It was Stephen’s story through and through; even with the extension to his granddaughter Elizabeth 60 years ago. Stephen made an entrance to the story as a compulsive and reckless young man barely out of boyhood. The war reshaped him, and at the end we discovered along with Stephen himself, the will to live and the compassion to others that he never had thought he possessed.
“Escaped from extermination, Stephen feared nothing any more. In the existence he had rejoined, so strange and so removed from what seemed natural, there was only violent death or life to choose between; finer distinctions, such as love, preference or kindness, were redundant.”

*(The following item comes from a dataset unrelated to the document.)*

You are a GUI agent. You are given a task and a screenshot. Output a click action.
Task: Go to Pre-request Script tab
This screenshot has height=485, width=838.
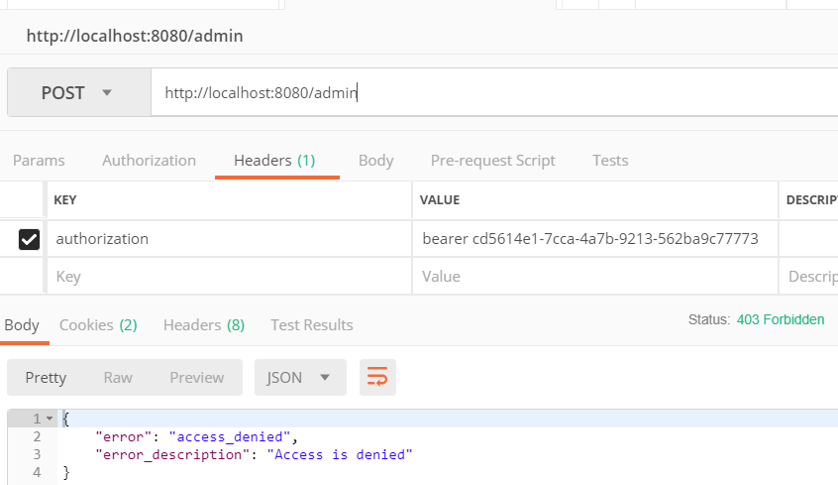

At a certain point, I was just as fed up with the war as the soldiers in the story. Elizabeth’s episodes were cleverly inserted by the author to provide me for the breaks like Stephen had during the war.
There were quite a number of memorable characters, Isabelle, Jeanne, Colonel Gray, JACK FIREBRACE, Captain Weir, Elizabeth’s boyfriend Robert… like Stephen, they are all conflicted characters in one way or another, yet felt so realistic and believable.
Elizabeth’s love story echoed her grandmother’s but with its own spirals— History Does Not Repeat Itself, But It Rhymes .
This was my first book by the author, and my first novel with detailed coverage on WWI. I know there are two other books in the trilogy. After being so marveled by this one, not sure if I should pick them up.